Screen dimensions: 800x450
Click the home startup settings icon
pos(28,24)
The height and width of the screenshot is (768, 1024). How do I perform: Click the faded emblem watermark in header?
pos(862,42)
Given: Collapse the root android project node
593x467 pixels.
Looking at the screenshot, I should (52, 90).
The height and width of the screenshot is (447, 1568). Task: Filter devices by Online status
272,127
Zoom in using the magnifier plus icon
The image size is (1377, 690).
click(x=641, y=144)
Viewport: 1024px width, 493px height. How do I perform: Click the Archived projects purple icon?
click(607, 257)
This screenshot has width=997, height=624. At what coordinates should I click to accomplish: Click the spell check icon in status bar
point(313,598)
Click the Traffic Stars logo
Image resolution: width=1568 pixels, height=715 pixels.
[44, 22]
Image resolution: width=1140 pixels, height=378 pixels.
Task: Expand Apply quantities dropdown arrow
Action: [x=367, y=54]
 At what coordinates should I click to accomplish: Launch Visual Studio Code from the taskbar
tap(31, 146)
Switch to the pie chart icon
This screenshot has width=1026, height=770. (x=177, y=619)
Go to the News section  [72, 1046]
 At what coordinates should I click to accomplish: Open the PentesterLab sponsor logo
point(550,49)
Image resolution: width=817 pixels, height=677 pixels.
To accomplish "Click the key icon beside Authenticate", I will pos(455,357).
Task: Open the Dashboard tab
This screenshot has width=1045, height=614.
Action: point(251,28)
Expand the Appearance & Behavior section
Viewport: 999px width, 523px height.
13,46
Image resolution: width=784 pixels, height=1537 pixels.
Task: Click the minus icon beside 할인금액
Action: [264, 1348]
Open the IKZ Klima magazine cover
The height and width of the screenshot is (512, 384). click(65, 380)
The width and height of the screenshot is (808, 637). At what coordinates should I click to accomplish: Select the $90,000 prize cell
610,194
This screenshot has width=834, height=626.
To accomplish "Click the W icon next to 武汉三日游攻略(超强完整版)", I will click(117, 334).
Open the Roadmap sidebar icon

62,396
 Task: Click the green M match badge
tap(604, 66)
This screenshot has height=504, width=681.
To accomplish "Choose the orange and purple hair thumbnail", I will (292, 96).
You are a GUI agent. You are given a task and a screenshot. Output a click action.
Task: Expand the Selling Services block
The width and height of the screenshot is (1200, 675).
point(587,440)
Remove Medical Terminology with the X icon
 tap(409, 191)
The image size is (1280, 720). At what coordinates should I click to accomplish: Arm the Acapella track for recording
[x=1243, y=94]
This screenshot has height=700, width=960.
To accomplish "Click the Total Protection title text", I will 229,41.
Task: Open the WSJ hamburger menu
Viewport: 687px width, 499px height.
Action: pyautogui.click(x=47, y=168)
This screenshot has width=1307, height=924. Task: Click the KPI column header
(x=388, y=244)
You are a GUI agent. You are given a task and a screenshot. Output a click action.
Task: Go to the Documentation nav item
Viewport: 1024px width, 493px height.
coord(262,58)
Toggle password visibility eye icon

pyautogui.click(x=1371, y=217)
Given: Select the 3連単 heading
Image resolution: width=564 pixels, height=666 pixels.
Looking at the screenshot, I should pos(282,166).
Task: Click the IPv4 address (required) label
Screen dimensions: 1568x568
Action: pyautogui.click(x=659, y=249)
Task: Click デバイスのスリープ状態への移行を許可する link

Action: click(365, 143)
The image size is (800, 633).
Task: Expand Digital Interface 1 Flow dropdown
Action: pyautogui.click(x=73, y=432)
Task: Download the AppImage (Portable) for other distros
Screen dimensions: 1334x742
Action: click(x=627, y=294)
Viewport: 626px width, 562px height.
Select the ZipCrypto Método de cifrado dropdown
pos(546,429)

########################################

▶ **PROBLEM TO WORK ON**: Taking the material above, extract exactly and only the lines from the line with "At what coordinates should I click to accomplish: Launch" to the line with "Given: Select the 3連単 heading", inclusive of both.

▶ **RESPONSE BELOW**:
 At what coordinates should I click to accomplish: Launch Visual Studio Code from the taskbar
tap(31, 146)
Switch to the pie chart icon
This screenshot has width=1026, height=770. (x=177, y=619)
Go to the News section  [72, 1046]
 At what coordinates should I click to accomplish: Open the PentesterLab sponsor logo
point(550,49)
Image resolution: width=817 pixels, height=677 pixels.
To accomplish "Click the key icon beside Authenticate", I will pos(455,357).
Task: Open the Dashboard tab
This screenshot has width=1045, height=614.
Action: point(251,28)
Expand the Appearance & Behavior section
Viewport: 999px width, 523px height.
13,46
Image resolution: width=784 pixels, height=1537 pixels.
Task: Click the minus icon beside 할인금액
Action: [264, 1348]
Open the IKZ Klima magazine cover
The height and width of the screenshot is (512, 384). click(65, 380)
The width and height of the screenshot is (808, 637). At what coordinates should I click to accomplish: Select the $90,000 prize cell
610,194
This screenshot has width=834, height=626.
To accomplish "Click the W icon next to 武汉三日游攻略(超强完整版)", I will click(117, 334).
Open the Roadmap sidebar icon

62,396
 Task: Click the green M match badge
tap(604, 66)
This screenshot has height=504, width=681.
To accomplish "Choose the orange and purple hair thumbnail", I will (292, 96).
You are a GUI agent. You are given a task and a screenshot. Output a click action.
Task: Expand the Selling Services block
The width and height of the screenshot is (1200, 675).
point(587,440)
Remove Medical Terminology with the X icon
 tap(409, 191)
The image size is (1280, 720). At what coordinates should I click to accomplish: Arm the Acapella track for recording
[x=1243, y=94]
This screenshot has height=700, width=960.
To accomplish "Click the Total Protection title text", I will 229,41.
Task: Open the WSJ hamburger menu
Viewport: 687px width, 499px height.
Action: pyautogui.click(x=47, y=168)
This screenshot has width=1307, height=924. Task: Click the KPI column header
(x=388, y=244)
You are a GUI agent. You are given a task and a screenshot. Output a click action.
Task: Go to the Documentation nav item
Viewport: 1024px width, 493px height.
coord(262,58)
Toggle password visibility eye icon

pyautogui.click(x=1371, y=217)
Given: Select the 3連単 heading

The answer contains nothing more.